▸ **Problem statement**
Copy the records from the first line through the line containing "coord(793,98)", including both ends. Substitute "check box" for "checkbox" and leave everything else unchanged.

Dataset records:
[START]

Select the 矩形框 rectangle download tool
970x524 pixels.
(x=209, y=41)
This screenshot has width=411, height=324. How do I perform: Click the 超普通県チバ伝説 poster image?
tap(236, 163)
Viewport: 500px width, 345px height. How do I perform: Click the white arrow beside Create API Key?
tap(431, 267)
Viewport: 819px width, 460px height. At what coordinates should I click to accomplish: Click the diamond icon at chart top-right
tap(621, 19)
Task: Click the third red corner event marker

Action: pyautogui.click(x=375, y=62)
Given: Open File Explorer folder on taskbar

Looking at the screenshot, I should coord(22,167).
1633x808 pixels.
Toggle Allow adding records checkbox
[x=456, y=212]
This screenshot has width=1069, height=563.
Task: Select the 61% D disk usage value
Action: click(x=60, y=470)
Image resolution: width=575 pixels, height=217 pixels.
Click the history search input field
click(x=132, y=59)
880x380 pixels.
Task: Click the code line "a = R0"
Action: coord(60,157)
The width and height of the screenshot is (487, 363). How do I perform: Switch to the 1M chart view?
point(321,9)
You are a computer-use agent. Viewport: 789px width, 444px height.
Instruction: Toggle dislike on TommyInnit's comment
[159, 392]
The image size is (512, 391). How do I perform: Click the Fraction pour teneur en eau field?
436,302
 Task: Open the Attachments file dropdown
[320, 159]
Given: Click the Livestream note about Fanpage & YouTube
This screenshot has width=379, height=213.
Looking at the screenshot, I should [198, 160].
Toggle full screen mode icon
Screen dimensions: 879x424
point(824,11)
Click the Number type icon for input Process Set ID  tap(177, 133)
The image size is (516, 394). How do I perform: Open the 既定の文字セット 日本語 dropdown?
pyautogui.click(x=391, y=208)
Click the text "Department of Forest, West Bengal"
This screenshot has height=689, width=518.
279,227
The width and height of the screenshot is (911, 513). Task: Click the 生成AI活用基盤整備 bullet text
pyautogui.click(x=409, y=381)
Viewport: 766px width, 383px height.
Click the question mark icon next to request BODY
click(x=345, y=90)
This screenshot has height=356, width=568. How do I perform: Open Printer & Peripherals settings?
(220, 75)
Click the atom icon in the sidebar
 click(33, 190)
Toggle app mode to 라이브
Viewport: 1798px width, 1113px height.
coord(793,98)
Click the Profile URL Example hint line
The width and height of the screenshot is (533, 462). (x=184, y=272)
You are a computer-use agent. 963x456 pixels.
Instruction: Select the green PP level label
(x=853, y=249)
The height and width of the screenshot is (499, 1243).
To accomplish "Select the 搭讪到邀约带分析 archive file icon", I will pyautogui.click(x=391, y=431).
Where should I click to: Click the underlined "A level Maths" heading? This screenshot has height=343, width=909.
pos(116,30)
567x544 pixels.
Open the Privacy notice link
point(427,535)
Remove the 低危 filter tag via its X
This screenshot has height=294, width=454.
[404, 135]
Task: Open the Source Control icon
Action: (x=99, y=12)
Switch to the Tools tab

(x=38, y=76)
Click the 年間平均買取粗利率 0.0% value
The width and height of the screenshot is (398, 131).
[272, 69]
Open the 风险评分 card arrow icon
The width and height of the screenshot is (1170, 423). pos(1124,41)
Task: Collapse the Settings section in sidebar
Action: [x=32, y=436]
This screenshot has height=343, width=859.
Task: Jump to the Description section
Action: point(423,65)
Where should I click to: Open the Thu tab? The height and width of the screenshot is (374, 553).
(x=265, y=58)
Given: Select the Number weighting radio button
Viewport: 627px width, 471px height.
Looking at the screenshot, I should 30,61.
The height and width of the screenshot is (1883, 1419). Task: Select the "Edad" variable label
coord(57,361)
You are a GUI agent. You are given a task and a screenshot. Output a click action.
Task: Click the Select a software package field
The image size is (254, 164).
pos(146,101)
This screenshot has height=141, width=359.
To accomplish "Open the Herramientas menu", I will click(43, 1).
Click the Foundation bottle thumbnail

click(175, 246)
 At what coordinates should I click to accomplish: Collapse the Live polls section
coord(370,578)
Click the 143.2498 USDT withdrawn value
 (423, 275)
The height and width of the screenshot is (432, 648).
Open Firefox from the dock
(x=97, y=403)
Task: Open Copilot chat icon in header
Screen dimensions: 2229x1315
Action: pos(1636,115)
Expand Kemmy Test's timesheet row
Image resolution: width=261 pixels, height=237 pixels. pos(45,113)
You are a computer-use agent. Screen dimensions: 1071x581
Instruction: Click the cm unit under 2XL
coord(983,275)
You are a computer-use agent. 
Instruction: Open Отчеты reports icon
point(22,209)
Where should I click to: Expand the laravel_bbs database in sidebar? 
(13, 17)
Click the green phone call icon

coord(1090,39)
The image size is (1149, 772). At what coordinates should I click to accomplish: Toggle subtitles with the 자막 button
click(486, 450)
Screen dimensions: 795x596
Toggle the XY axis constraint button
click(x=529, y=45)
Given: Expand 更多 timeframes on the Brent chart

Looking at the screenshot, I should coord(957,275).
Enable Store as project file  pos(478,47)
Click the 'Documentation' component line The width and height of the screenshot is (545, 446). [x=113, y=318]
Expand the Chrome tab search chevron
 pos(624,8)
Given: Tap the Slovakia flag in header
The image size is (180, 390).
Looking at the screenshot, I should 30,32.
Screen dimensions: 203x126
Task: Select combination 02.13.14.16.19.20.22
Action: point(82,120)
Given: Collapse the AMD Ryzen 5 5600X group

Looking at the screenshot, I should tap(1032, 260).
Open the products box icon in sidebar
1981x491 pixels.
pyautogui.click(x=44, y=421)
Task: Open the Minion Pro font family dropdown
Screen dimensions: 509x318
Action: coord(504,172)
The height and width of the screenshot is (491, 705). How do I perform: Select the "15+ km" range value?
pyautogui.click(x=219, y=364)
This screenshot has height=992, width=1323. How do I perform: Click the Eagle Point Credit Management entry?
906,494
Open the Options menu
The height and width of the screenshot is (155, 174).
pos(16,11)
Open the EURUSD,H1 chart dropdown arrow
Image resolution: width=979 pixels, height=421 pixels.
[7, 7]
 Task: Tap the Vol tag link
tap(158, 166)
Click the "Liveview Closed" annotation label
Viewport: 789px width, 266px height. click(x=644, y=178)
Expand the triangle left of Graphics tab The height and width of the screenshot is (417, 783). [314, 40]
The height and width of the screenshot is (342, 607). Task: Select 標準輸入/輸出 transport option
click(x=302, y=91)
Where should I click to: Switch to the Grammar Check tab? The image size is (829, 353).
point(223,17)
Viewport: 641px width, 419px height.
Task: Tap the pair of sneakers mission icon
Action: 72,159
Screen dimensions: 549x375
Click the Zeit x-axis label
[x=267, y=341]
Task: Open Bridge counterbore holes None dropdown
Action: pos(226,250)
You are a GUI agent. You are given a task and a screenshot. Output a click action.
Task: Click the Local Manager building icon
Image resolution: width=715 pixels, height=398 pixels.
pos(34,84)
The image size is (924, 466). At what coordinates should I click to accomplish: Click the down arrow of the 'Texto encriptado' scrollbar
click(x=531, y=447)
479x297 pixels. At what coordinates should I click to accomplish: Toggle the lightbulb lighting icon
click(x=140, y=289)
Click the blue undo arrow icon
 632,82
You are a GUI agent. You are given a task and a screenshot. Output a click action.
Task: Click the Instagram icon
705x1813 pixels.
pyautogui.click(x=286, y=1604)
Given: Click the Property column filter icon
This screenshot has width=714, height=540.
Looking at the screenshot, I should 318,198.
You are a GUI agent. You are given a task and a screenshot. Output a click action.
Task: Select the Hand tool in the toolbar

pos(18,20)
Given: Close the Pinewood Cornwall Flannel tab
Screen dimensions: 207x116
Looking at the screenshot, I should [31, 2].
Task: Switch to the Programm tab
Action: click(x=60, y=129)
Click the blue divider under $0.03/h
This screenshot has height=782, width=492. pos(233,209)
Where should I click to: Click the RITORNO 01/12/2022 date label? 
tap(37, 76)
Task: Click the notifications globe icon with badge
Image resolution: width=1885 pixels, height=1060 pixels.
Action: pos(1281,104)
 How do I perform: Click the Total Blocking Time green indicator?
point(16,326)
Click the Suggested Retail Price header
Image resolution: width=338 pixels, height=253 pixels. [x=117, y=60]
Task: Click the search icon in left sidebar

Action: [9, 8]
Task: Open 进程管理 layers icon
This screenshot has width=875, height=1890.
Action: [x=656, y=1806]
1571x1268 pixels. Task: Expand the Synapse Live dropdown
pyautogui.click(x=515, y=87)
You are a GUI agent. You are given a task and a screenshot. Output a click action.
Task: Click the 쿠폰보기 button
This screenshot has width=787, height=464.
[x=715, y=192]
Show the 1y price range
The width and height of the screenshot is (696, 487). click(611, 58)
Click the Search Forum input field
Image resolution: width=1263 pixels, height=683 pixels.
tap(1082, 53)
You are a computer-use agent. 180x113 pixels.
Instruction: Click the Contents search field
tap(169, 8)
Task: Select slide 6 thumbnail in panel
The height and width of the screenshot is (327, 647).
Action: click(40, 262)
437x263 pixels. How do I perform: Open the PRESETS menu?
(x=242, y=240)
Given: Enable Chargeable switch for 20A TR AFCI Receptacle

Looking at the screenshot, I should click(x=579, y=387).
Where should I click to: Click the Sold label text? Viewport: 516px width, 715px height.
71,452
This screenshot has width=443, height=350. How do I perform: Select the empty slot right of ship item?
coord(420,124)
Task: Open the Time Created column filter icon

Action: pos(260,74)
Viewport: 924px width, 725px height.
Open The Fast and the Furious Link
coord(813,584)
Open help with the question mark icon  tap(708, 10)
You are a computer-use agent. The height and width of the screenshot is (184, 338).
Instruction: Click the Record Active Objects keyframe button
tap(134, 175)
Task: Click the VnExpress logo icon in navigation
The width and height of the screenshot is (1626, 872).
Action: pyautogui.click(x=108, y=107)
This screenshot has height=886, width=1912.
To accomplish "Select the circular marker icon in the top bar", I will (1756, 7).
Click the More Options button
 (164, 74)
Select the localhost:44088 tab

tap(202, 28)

[END]

▸ **Response to this task**
Select the 矩形框 rectangle download tool
970x524 pixels.
(x=209, y=41)
This screenshot has width=411, height=324. How do I perform: Click the 超普通県チバ伝説 poster image?
tap(236, 163)
Viewport: 500px width, 345px height. How do I perform: Click the white arrow beside Create API Key?
tap(431, 267)
Viewport: 819px width, 460px height. At what coordinates should I click to accomplish: Click the diamond icon at chart top-right
tap(621, 19)
Task: Click the third red corner event marker

Action: pyautogui.click(x=375, y=62)
Given: Open File Explorer folder on taskbar

Looking at the screenshot, I should coord(22,167).
1633x808 pixels.
Toggle Allow adding records check box
[x=456, y=212]
This screenshot has width=1069, height=563.
Task: Select the 61% D disk usage value
Action: click(x=60, y=470)
Image resolution: width=575 pixels, height=217 pixels.
Click the history search input field
click(x=132, y=59)
880x380 pixels.
Task: Click the code line "a = R0"
Action: coord(60,157)
The width and height of the screenshot is (487, 363). How do I perform: Switch to the 1M chart view?
point(321,9)
You are a computer-use agent. Viewport: 789px width, 444px height.
Instruction: Toggle dislike on TommyInnit's comment
[159, 392]
The image size is (512, 391). How do I perform: Click the Fraction pour teneur en eau field?
436,302
 Task: Open the Attachments file dropdown
[320, 159]
Given: Click the Livestream note about Fanpage & YouTube
This screenshot has width=379, height=213.
Looking at the screenshot, I should [198, 160].
Toggle full screen mode icon
Screen dimensions: 879x424
point(824,11)
Click the Number type icon for input Process Set ID  tap(177, 133)
The image size is (516, 394). How do I perform: Open the 既定の文字セット 日本語 dropdown?
pyautogui.click(x=391, y=208)
Click the text "Department of Forest, West Bengal"
This screenshot has height=689, width=518.
279,227
The width and height of the screenshot is (911, 513). Task: Click the 生成AI活用基盤整備 bullet text
pyautogui.click(x=409, y=381)
Viewport: 766px width, 383px height.
Click the question mark icon next to request BODY
click(x=345, y=90)
This screenshot has height=356, width=568. How do I perform: Open Printer & Peripherals settings?
(220, 75)
Click the atom icon in the sidebar
 click(33, 190)
Toggle app mode to 라이브
Viewport: 1798px width, 1113px height.
coord(793,98)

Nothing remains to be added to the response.